A business model, not a solution
We’re happy to tidy up. But give us the right tools. Right now, it feels like Microsoft lets you fill up your storage—only to then charge you for more. Not a bug, but a business model.
Why this should concern everyone
You might think: clever business move by Microsoft. But all those unnecessary versions of documents are stored in data centres that consume energy 24/7. And for what? A text change from last year that no one needs anymore?
It’s wasteful. Of space, time, money—and especially energy.
What we’ve done (and what Microsoft should do)
We’ve now:
- Drastically reduced the default versioning settings
(In practice, to a maximum of 100 versions per file—because Microsoft doesn’t allow fewer…) - Written internal guides for document management
- Set up a plan for periodic clean-ups (with scripts, unfortunately)

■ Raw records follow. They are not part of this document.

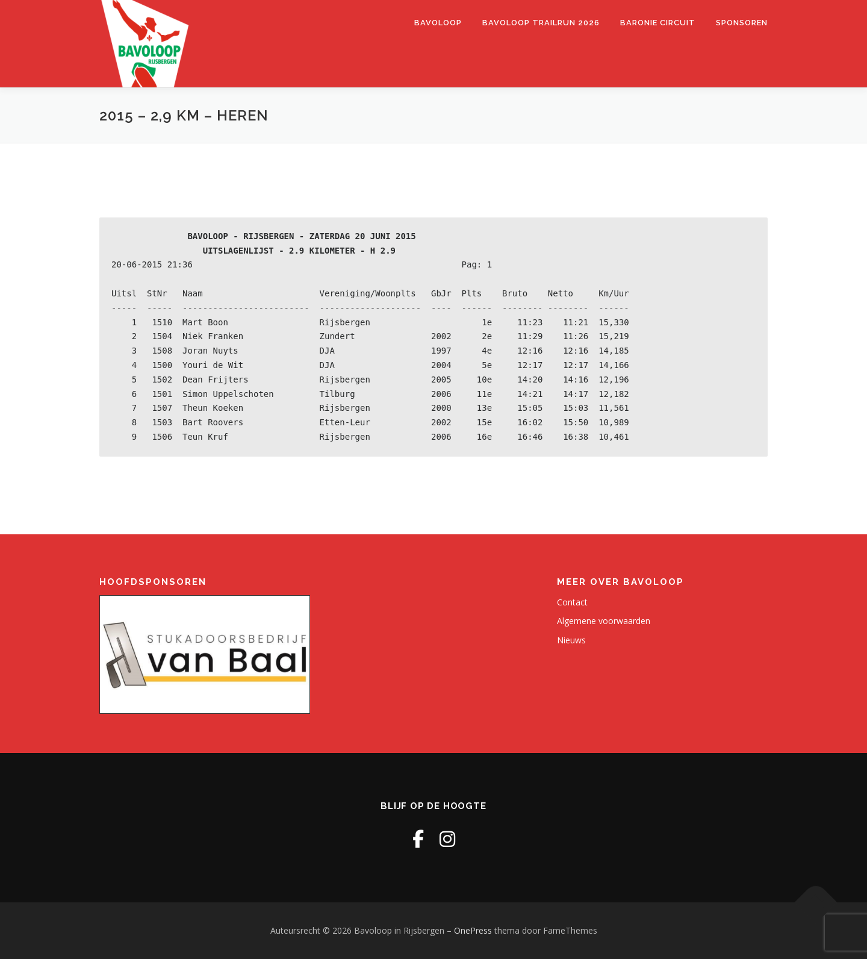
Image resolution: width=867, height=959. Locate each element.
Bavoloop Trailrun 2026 (541, 22)
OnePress (473, 930)
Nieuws (571, 640)
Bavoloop (438, 22)
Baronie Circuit (657, 22)
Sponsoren (742, 22)
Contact (572, 602)
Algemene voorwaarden (603, 620)
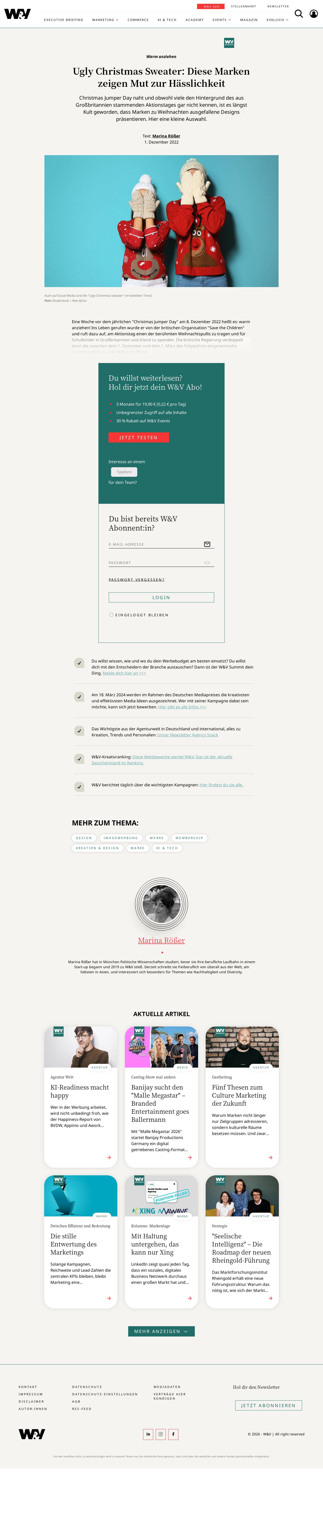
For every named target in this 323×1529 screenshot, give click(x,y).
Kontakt (28, 1387)
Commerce (138, 20)
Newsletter (278, 6)
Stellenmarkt (243, 6)
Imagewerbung (121, 838)
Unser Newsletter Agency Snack (187, 735)
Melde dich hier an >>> (124, 673)
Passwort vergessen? (137, 579)
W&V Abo (212, 6)
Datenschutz (87, 1387)
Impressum (31, 1394)
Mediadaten (167, 1387)
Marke (157, 838)
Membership (189, 838)
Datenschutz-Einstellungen (105, 1394)
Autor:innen (33, 1409)
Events (220, 20)
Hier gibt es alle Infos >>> (182, 707)
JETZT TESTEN (139, 437)
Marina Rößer (166, 136)
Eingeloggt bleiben (142, 615)
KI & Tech (167, 20)
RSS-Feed (82, 1409)
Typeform (124, 472)
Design (84, 838)
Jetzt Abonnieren (268, 1405)
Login (161, 597)
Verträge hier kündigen (170, 1396)
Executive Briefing (64, 20)
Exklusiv (275, 20)
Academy (195, 20)
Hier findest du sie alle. (222, 785)
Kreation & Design (97, 848)
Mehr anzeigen (161, 1331)
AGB (76, 1401)
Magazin (249, 20)
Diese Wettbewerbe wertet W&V (163, 757)
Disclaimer (31, 1401)
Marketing (103, 20)
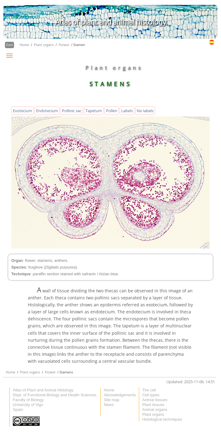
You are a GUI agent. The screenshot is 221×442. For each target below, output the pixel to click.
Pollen (111, 110)
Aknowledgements (120, 395)
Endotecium (47, 110)
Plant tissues (153, 404)
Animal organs (154, 409)
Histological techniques (162, 419)
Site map (111, 399)
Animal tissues (155, 399)
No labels (145, 110)
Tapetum (93, 110)
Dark (9, 44)
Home (25, 44)
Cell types (150, 395)
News (109, 404)
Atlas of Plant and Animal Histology (43, 390)
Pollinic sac (72, 110)
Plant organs (44, 44)
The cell (149, 390)
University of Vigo (28, 404)
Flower (64, 44)
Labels (127, 110)
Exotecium (22, 110)
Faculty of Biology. (29, 399)
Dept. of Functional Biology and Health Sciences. (55, 395)
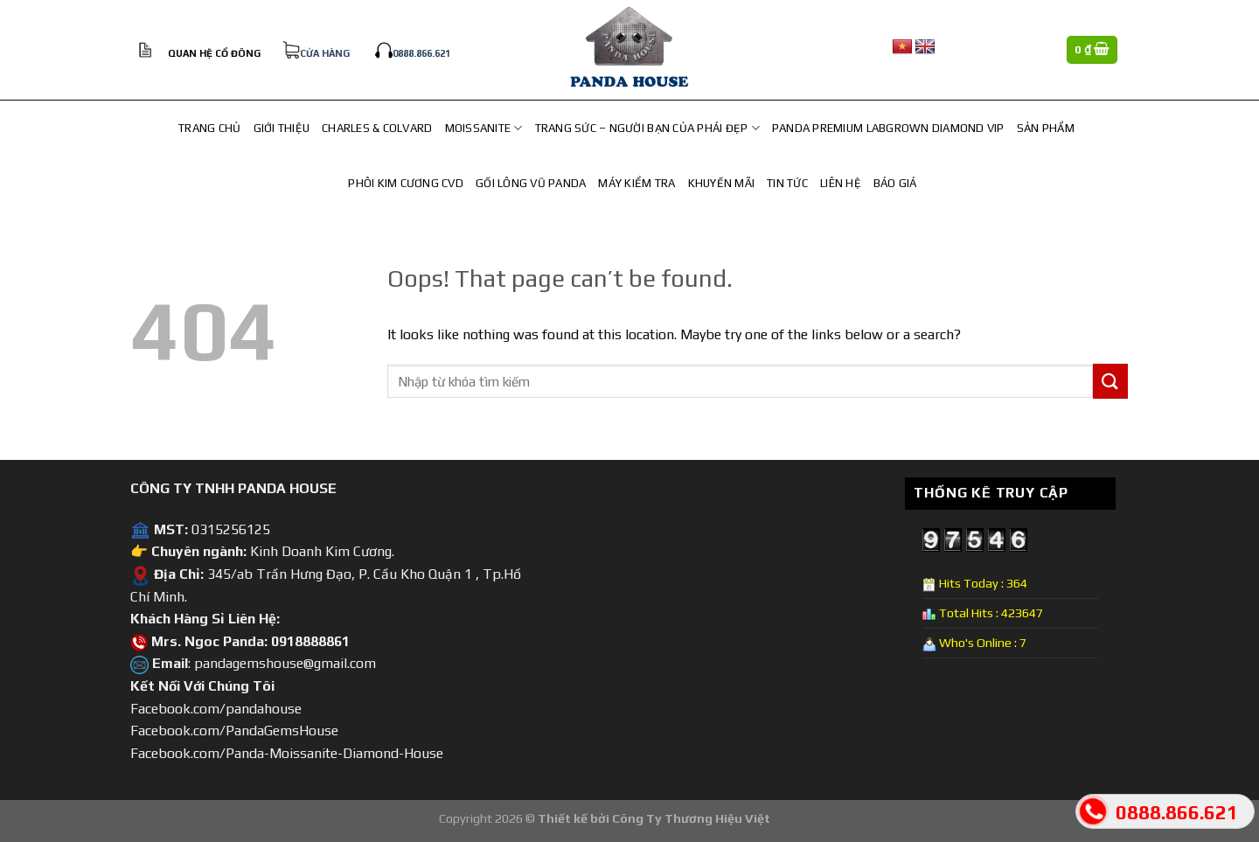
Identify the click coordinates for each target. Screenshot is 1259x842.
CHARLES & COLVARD (377, 128)
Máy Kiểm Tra (636, 183)
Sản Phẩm (1046, 128)
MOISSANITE (484, 128)
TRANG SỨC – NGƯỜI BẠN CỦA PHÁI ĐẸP (647, 128)
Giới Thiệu (282, 128)
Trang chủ (209, 128)
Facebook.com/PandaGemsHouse (234, 730)
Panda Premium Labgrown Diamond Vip (888, 128)
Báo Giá (895, 183)
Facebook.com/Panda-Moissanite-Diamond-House (286, 753)
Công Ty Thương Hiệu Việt (691, 818)
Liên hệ (840, 183)
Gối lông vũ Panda (531, 183)
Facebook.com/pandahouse (216, 708)
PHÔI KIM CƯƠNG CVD (405, 183)
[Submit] (1110, 381)
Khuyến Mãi (721, 183)
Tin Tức (787, 183)
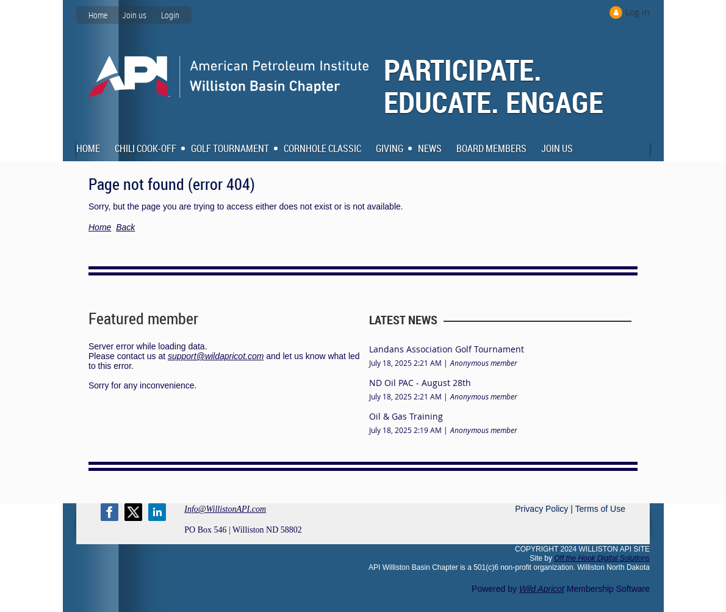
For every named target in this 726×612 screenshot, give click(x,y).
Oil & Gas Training (406, 416)
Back (125, 227)
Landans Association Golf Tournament (446, 349)
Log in (637, 12)
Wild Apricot (541, 589)
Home (97, 15)
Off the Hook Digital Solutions (602, 558)
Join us (134, 15)
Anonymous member (483, 363)
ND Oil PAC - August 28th (420, 382)
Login (170, 15)
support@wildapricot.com (216, 356)
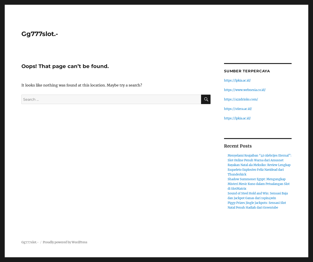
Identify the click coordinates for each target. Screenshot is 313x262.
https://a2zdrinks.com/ (241, 99)
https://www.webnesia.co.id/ (245, 90)
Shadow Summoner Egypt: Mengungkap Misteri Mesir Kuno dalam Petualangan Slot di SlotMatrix (259, 184)
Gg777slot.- (39, 34)
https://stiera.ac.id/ (238, 109)
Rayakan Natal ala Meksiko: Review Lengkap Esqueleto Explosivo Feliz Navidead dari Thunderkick (259, 169)
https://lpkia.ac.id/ (237, 80)
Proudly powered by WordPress (65, 242)
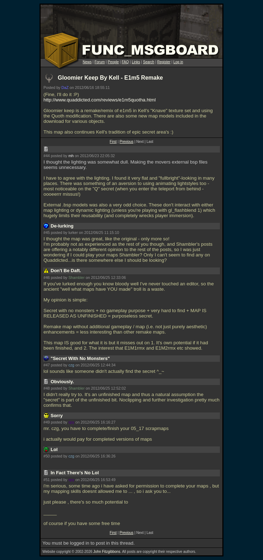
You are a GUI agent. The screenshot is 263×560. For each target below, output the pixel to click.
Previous (126, 142)
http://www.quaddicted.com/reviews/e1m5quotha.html (99, 99)
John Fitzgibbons (106, 552)
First (113, 142)
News (87, 62)
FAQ (125, 62)
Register (163, 62)
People (113, 62)
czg (71, 365)
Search (148, 62)
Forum (99, 62)
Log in (178, 62)
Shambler (76, 277)
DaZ (64, 87)
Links (136, 62)
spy (71, 422)
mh (71, 156)
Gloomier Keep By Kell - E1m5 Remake (110, 78)
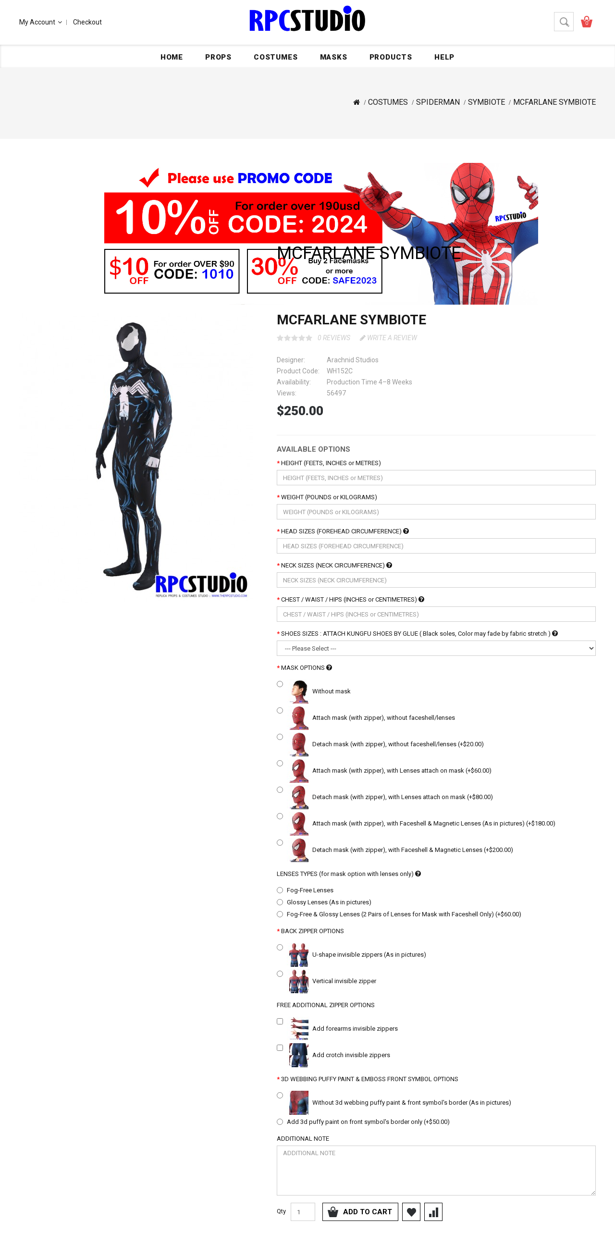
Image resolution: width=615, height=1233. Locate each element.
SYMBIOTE (486, 102)
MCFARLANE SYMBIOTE (554, 102)
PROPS (218, 57)
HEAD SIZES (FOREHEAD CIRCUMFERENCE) (345, 531)
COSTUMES (275, 57)
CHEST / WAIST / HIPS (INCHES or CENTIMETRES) (352, 599)
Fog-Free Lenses (310, 890)
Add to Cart (367, 1212)
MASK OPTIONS (306, 667)
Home (171, 57)
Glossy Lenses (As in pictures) (329, 902)
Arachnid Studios (353, 360)
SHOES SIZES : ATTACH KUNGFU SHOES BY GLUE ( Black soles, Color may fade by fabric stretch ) (419, 633)
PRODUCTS (390, 57)
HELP (444, 57)
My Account (40, 22)
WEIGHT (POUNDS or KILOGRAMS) (329, 497)
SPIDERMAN (438, 102)
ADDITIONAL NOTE (303, 1138)
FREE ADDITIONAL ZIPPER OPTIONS (326, 1005)
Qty (281, 1211)
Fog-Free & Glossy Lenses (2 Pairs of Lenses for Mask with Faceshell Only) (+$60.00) (404, 914)
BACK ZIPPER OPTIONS (312, 931)
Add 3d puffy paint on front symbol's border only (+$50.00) (368, 1121)
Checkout (87, 22)
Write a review (388, 338)
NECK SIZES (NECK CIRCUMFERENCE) (336, 565)
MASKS (333, 57)
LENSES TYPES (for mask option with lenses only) (349, 873)
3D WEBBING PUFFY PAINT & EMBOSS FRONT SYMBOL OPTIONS (369, 1079)
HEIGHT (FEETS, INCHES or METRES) (331, 463)
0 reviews (334, 338)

But that’s just treating the symptoms.
What Microsoft should do:
- Set fewer versions by default (e.g. 25 or 50 instead of 500)
- Make storage usage transparent (with clear dashboards)
- Offer users a simple way to bulk clean up
- Communicate clearly about what happens when you exceed your limit
Until then, we’ll keep the broom handy.
But let’s be honest: it’s time Microsoft handled this smarter.
For users, for businesses—and especially for the climate.
We call on Microsoft to take action.